Dopo la fine del reddito di cittadinanza nel 2023, l’Inps ha registrato un fenomeno inquietante: circa 188mila ex percettori non compaiono più nei suoi dati. Questo gruppo, che rappresenta un terzo del totale degli ex beneficiari, ha smesso di essere monitorato, creando un “buco” nei registri amministrativi. L’evento ha suscitato preoccupazioni, soprattutto tra esponenti del M5s, che vedono in questa situazione un campanello d’allarme per la povertà e la marginalità.

La scomparsa di 188mila persone non è un fenomeno casuale. Secondo l’Inps, le cause potrebbero essere legate alla durata limitata del Supporto per la formazione e il lavoro (Sfl), al vincolo della partecipazione a percorsi di formazione o all’importo del sussidio, decisamente inferiore a quello del reddito di cittadinanza. Altri fattori, come l’incidenza del lavoro nero, potrebbero giocare un ruolo significativo. Tra le ipotesi avanzate, si segnala anche la mancanza di accesso a nuove misure di sostegno, che non permettono a chi guadagna poco di ricevere un aiuto per integrare il reddito.

Le reazioni di Tridico e De Luca

Pasquale Tridico, ex presidente dell’Inps e “padre” del reddito di cittadinanza, ha definito la situazione “crudele”. Secondo lui, quelle 188mila persone rappresentano i “più poveri tra i poveri”, che vivono in marginalità e sono state cancellate senza alcun supporto. «La grande crudeltà è che se oggi prendi 300 euro al mese con un lavoretto, non c’è la possibilità di ricevere un aiuto per integrare il reddito», ha sottolineato. Tridico ha anche criticato la mancanza di trasparenza e la riduzione del monitoraggio sistematico, che era presente durante il suo mandato.

La riforma del governo Meloni ha creato una situazione di fragilità. Secondo Tridico, potrebbe trattarsi di persone che non hanno più accesso a nessuno strumento di sostegno e che sopravvivono attraverso lavoretti occasionali o non dichiarati. L’ex presidente Inps ha invitato il fronte progressista a farsi carico di questa situazione, sottolineando che il reddito di cittadinanza potrebbe essere inserito nel programma del campo largo.

Rosario De Luca, presidente della Fondazione Studi Consulenti del Lavoro, ha visto nella situazione un segnale positivo.
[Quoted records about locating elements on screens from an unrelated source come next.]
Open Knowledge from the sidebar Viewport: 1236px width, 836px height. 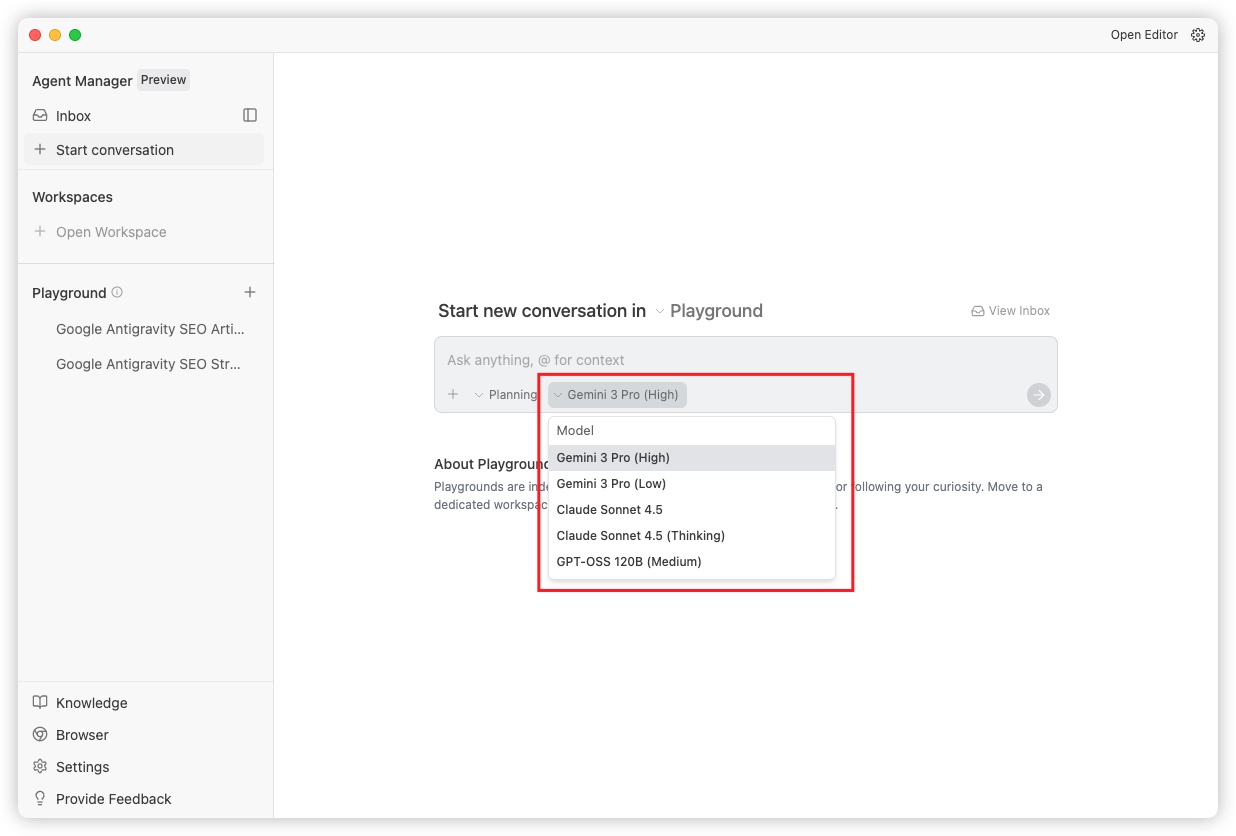click(91, 703)
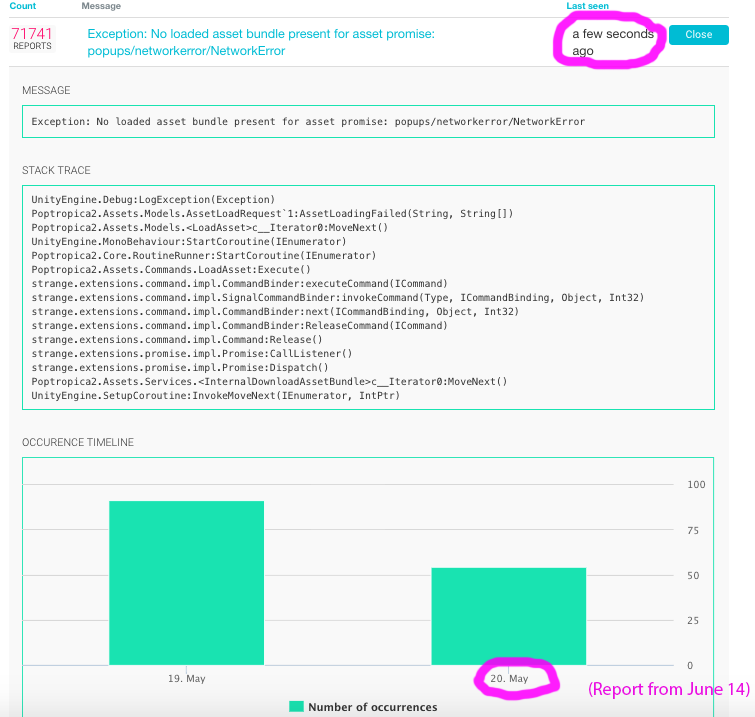Click inside the exception message text box
Screen dimensions: 755x717
368,121
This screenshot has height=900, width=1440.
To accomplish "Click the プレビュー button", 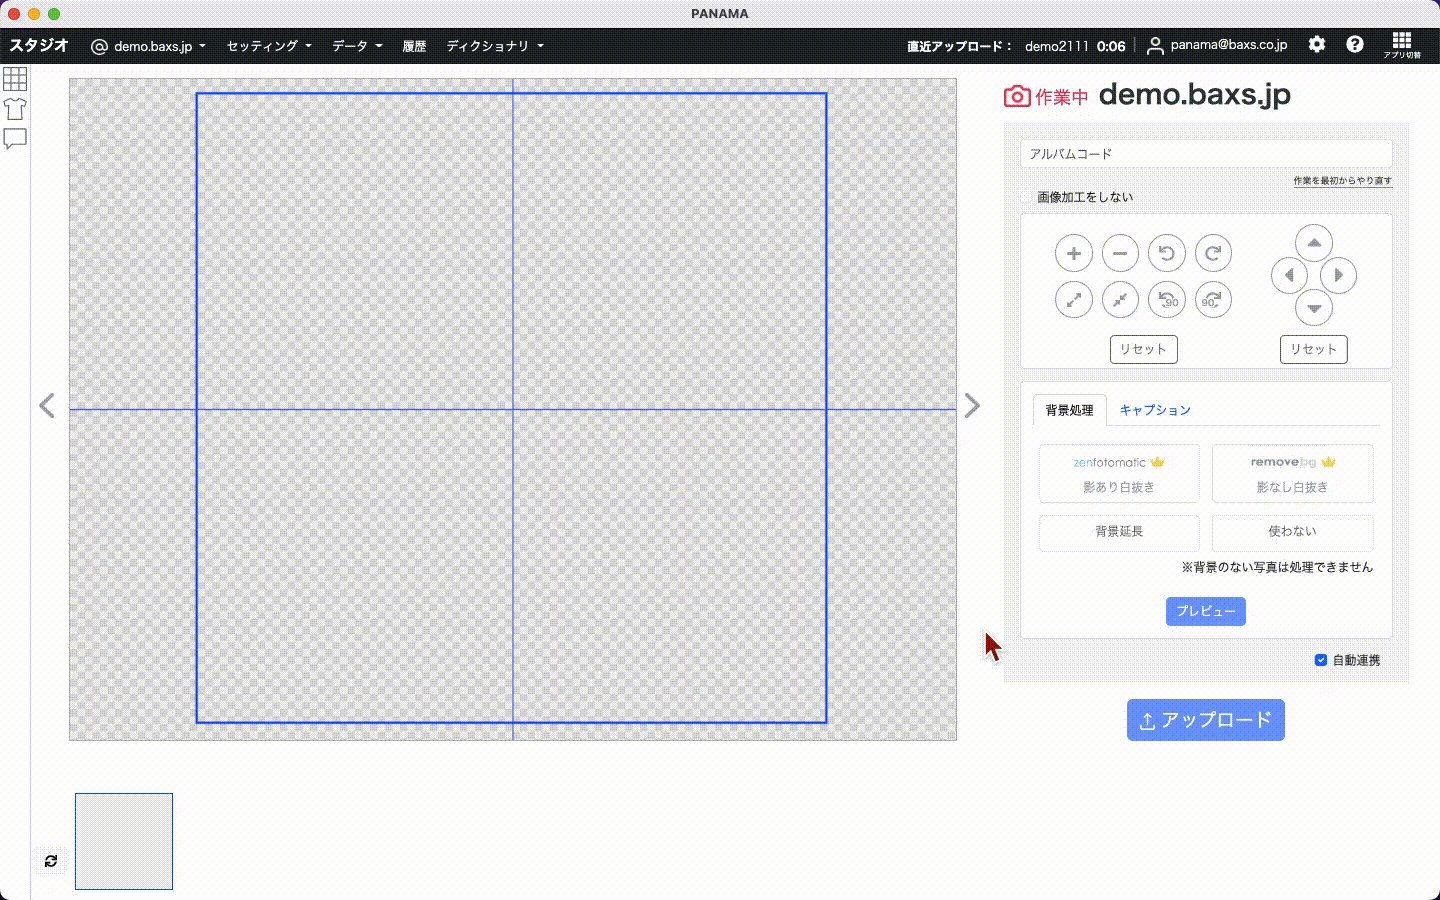I will point(1205,611).
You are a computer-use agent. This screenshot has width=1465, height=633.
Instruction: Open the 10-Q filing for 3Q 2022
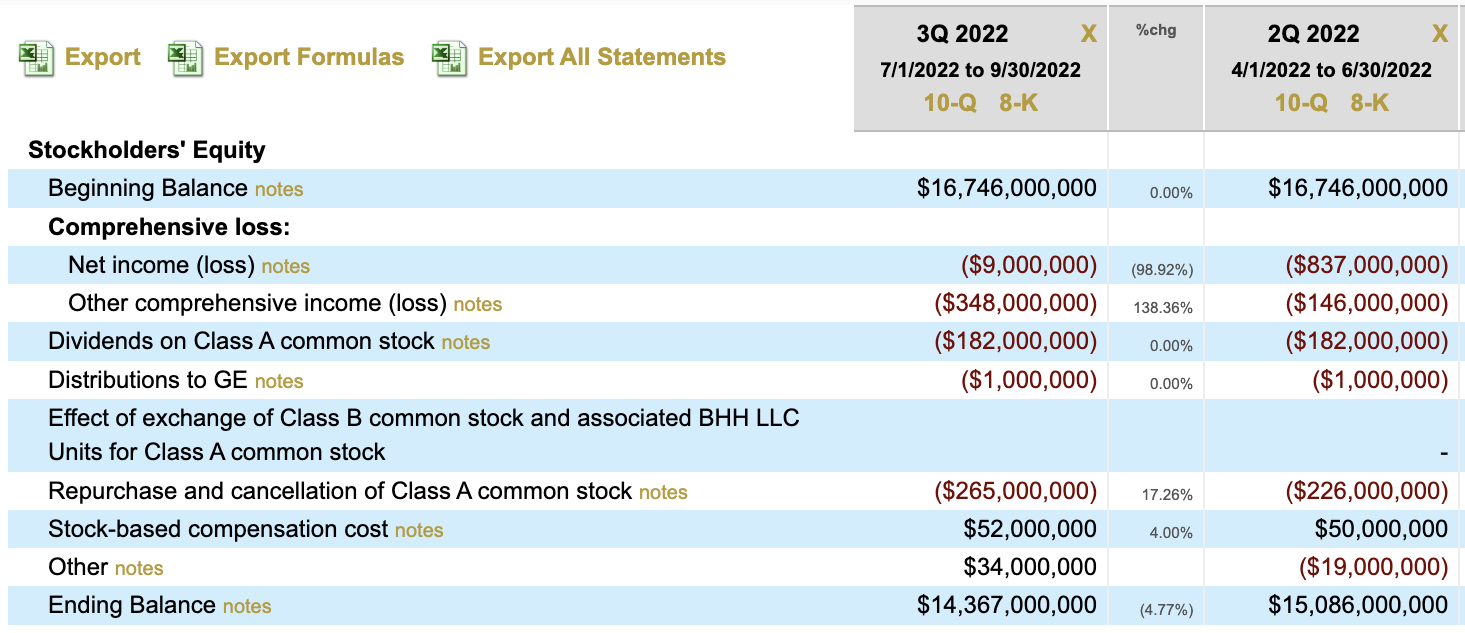pos(950,102)
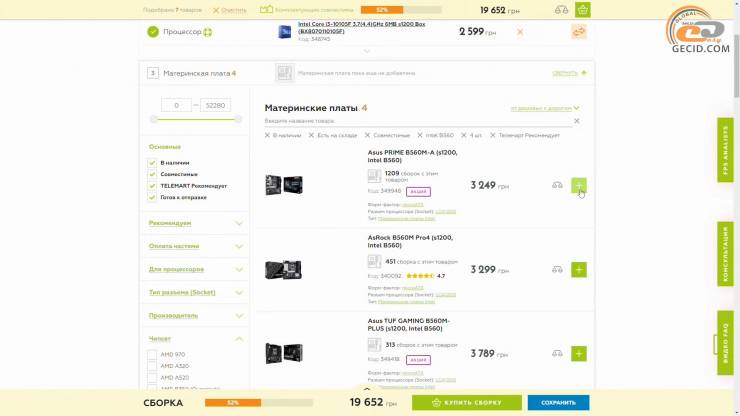Click the КУПИТЬ СБОРКУ button

coord(466,403)
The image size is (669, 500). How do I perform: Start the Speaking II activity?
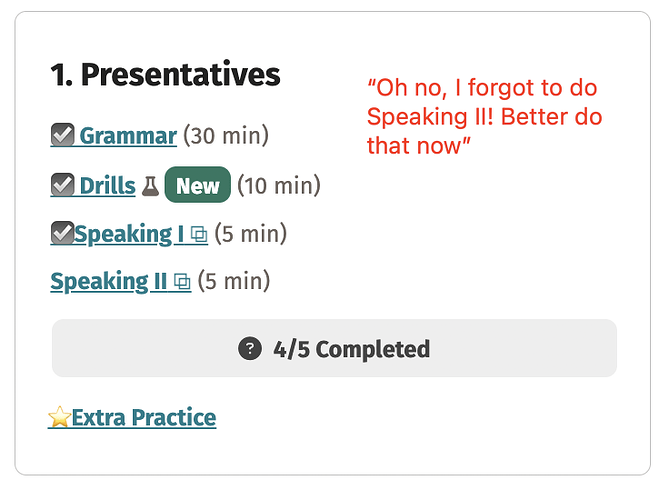[108, 282]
Secondo lui, il superamento del reddito di cittadinanza ha prodotto effetti concreti, come il record di occupati e la riduzione del lavoro nero. «La “bomba sociale” annunciata non è scoppiata», ha affermato De Luca, sottolineando che il mercato del lavoro ha continuato a mostrare segnali positivi. Con il nuovo sistema, invece, «chi è occupabile viene maggiormente indirizzato verso percorsi di inserimento lavorativo, mentre i sostegni vengono concentrati sulle situazioni di effettiva fragilità», ha concluso l’esperto. Questo, a suo parere, ha migliorato la situazione generale, anche se non ha risolto completamente i problemi di povertà e marginalità.